PMCID: PMC7445928  PMID: 32838776

Abstract

Background

The five-year cumulative incidence rate in patients diagnosed with stage I small-cell lung cancer (SCLC) who were instructed to undergo surgery was from 40 to 60%.The death competition influence the accuracy of the classical survival analyses. The aim of the study is to investigate the mortality of stage I small-cell lung cancer (SCLC) patients in the presence of competing risks according to a proportional hazards model, and to establish a competing risk nomogram to predict probabilities of both cause-specific death and death resulting from other causes.

Methods

The study subjects were patients diagnosed with stage I SCLC according to ICD-O-3. First, the cumulative incidence functions (CIFs) of cause-specific death, as well as of death resulting from other causes, were calculated. Then, a proportional hazards model for the sub-distribution of competing risks and a monogram were constructed to evaluate the probability of mortality in stage I SCLC patients.

Results

1811 patients were included in this study. The five-year probabilities of death due to specific causes and other causes were 61.5 and 13.6%, respectively. Tumor size, extent of tumor, surgery, and radiotherapy were identified as the predictors of death resulting from specific causes in stage I SCLC. The results showed that surgery could effectively reduce the cancer-specific death, and the one-year cumulative incidence dropped from 34.5 to 11.2%. Like surgery, chemotherapy and radiotherapy improved the one-year survival rate.

Conclusions

We constructed a predictive model for stage I SCLC using the data from the SEER database. The proportional sub-distribution models of competing risks revealed the predictors of death resulting from both specific causes and other causes. The competing risk nomogram that we built to predict the prognosis showed good reliability and could provide beneficial and individualized predictive information for stage I SCLC patients.

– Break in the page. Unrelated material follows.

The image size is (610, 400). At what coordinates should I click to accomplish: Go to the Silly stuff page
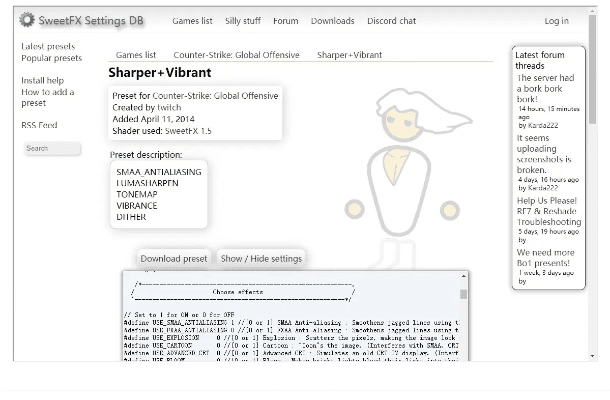tap(243, 21)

Keywords: SCLC, Competing risks, Cumulative incidence, Nomogram

Background

Small-cell lung cancer (SCLC) is one of the two main types of lung cancer with short doubling time, high malignancy, and early and extensive metastasis, accounting for approximately 15% of the lung malignancies. SCLC is sensitive to radiotherapy and chemotherapy but highly prone to drug resistance and relapse. The incidence of SCLC is 6.0 per1000,000 persons [1], and the five-year survival rate is 7%. Because of the pathophysiological characteristics of SCLC, a vast majority of patients have been diagnosed with lymph nodes or distant metastases and lost indications for surgical treatment. Patients with stage I SCLC were recommended to take surgery and postoperative chemotherapy according to National Comprehensive Cancer Network (NCCN) Clinical Practice Guidelines in Oncology (version 2.2018) [2].

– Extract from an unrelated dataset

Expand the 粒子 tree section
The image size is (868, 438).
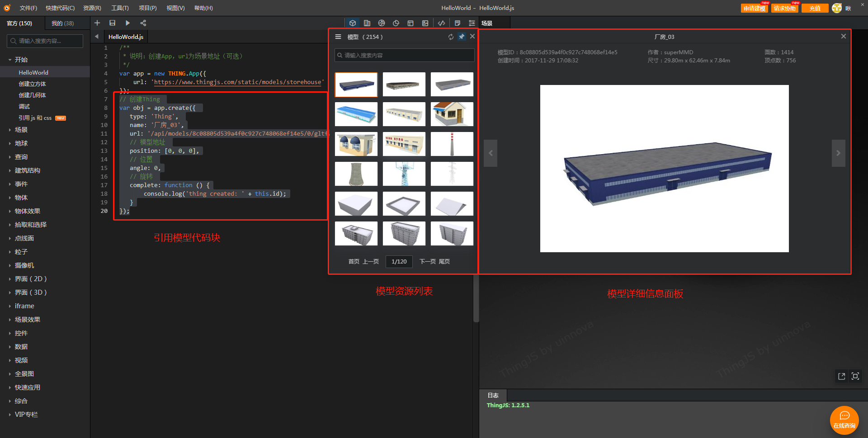[x=21, y=252]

Survival analyses are common statistical analysis methods in prognosis research; however, classical survival analyses generally deal with only one type of event, which the researchers are interested in, for example, relapse. Many SCLC patients ultimately die from other diseases instead of lung cancer, indicating that there are death competition causes in SCLC; therefore, it is necessary to use a competing risk regression model when evaluating the prognosis of SCLC. In the presence of competing risks, the classical survival analyses are inaccurate because we cannot assume that the follow-up period is sufficiently long for the event we care about to occur. Nomograms are statistical models, and the basic principle of nomograms is to provide the score of each influencing factor according to the contribution degree of each influencing factor in the regression model, and then, calculate the total score of an individual, so as to obtain the predicted value of the individual.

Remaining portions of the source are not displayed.